= MATERIAL FOR THIS TASK =
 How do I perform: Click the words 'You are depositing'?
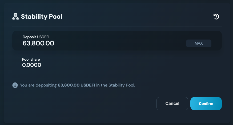[x=38, y=85]
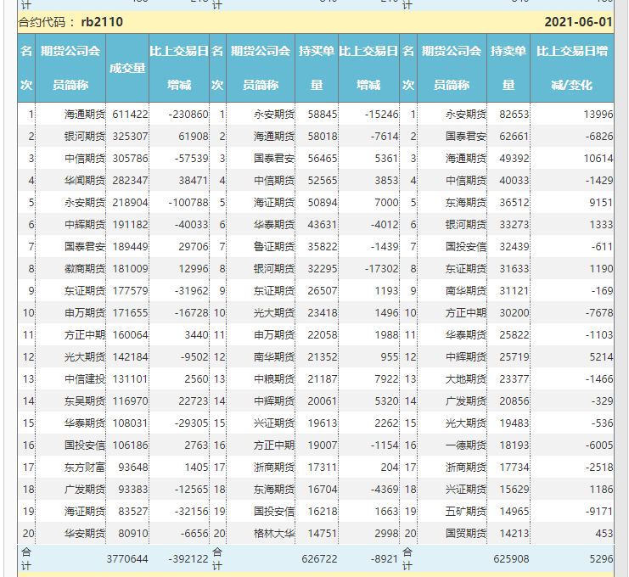Screen dimensions: 629x577
Task: Select the 银河期货 volume cell 325307
Action: tap(130, 136)
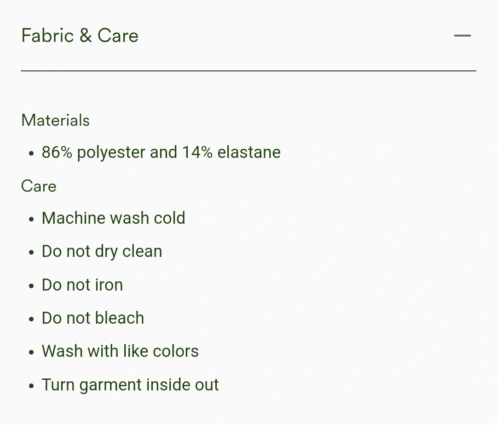Viewport: 497px width, 425px height.
Task: Click the Materials subheading
Action: pos(56,121)
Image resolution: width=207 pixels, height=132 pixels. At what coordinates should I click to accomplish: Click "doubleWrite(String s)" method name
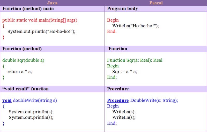click(35, 100)
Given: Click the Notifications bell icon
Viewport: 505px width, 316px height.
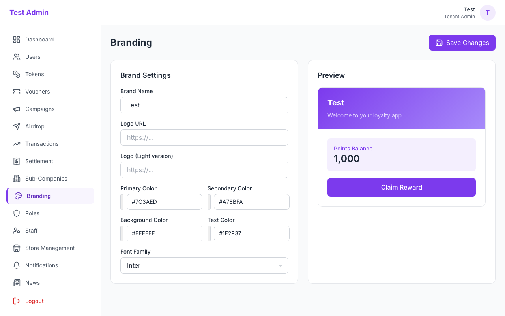Looking at the screenshot, I should tap(16, 265).
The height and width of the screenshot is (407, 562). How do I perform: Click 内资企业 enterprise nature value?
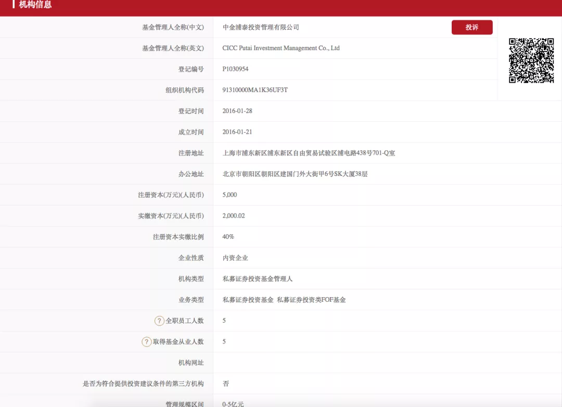point(235,258)
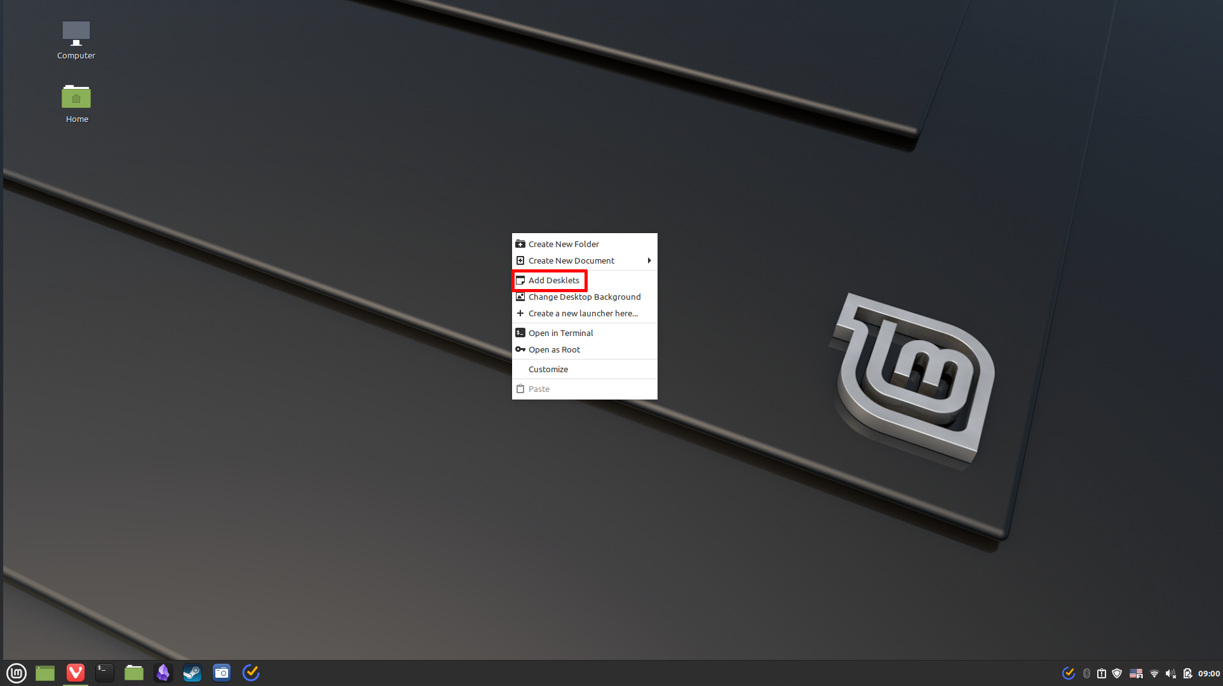Click Linux Mint start menu icon
Viewport: 1223px width, 686px height.
coord(16,673)
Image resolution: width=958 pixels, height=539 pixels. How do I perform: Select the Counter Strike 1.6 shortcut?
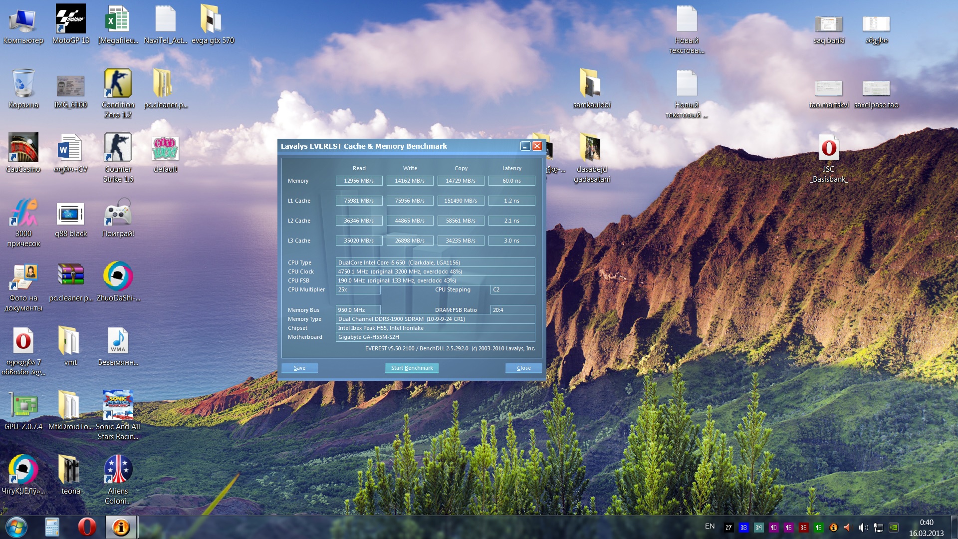[x=118, y=158]
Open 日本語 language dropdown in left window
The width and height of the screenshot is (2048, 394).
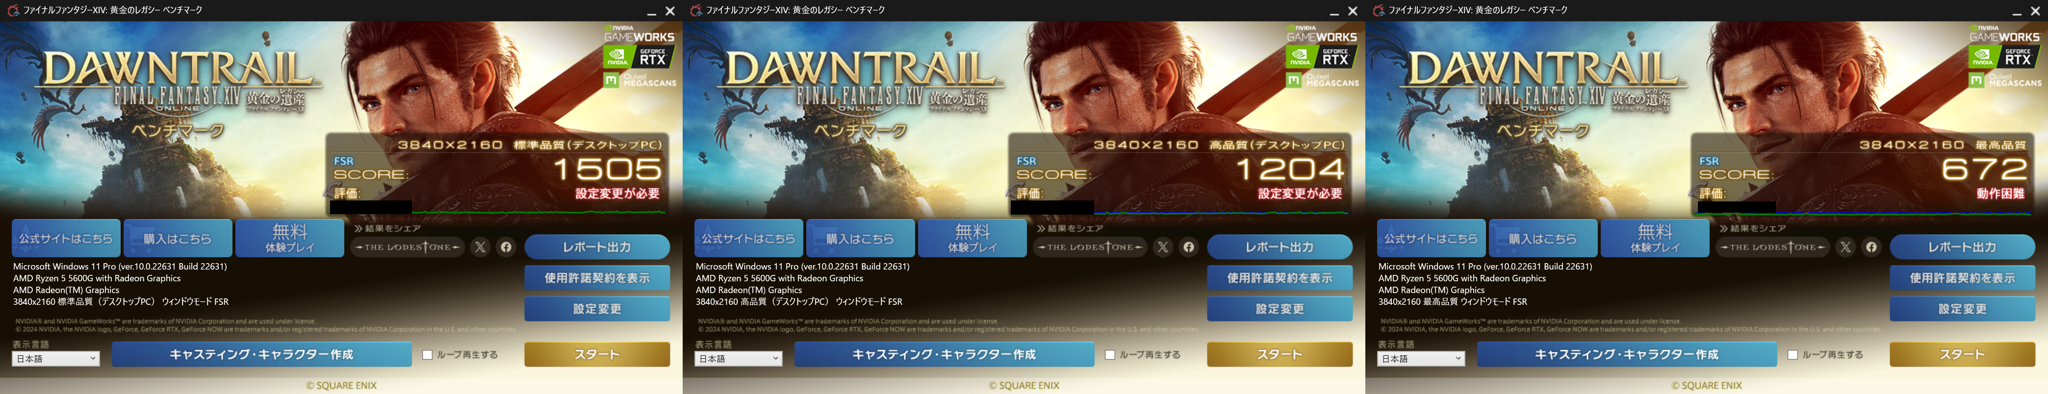56,359
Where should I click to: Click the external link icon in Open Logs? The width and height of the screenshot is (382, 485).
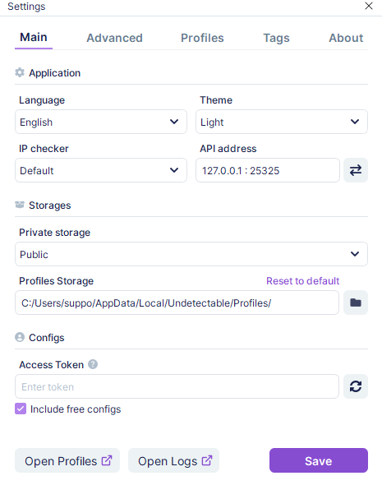click(207, 460)
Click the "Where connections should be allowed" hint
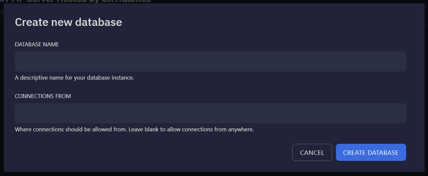The image size is (428, 176). click(x=71, y=129)
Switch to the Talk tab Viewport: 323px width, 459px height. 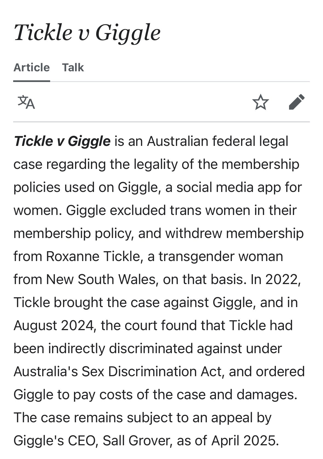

= YOUR GOAL =
Every record must be copied exactly, with the pictures left out.

= SOLUTION =
 How do I perform: Click the words 'You are depositing'?
[x=38, y=85]
Screen dimensions: 629x577
Task: Select the 银河期货 volume cell 325307
Action: tap(130, 136)
Viewport: 497px width, 425px height.
Task: Click the Materials subheading
Action: pos(56,121)
Image resolution: width=207 pixels, height=132 pixels. At what coordinates should I click to accomplish: Click "doubleWrite(String s)" method name
click(35, 100)
Given: Click the Notifications bell icon
Viewport: 505px width, 316px height.
Looking at the screenshot, I should tap(16, 265).
The height and width of the screenshot is (407, 562). How do I perform: Click 内资企业 enterprise nature value?
point(235,258)
Click Linux Mint start menu icon
Viewport: 1223px width, 686px height.
coord(16,673)
Image resolution: width=958 pixels, height=539 pixels. How do I perform: Select the Counter Strike 1.6 shortcut?
[x=118, y=158]
Open 日本語 language dropdown in left window
The width and height of the screenshot is (2048, 394).
56,359
Where should I click to: Click the external link icon in Open Logs? The width and height of the screenshot is (382, 485).
click(207, 460)
Click the "Where connections should be allowed" hint
The image size is (428, 176). click(x=71, y=129)
Switch to the Talk tab Viewport: 323px width, 459px height. 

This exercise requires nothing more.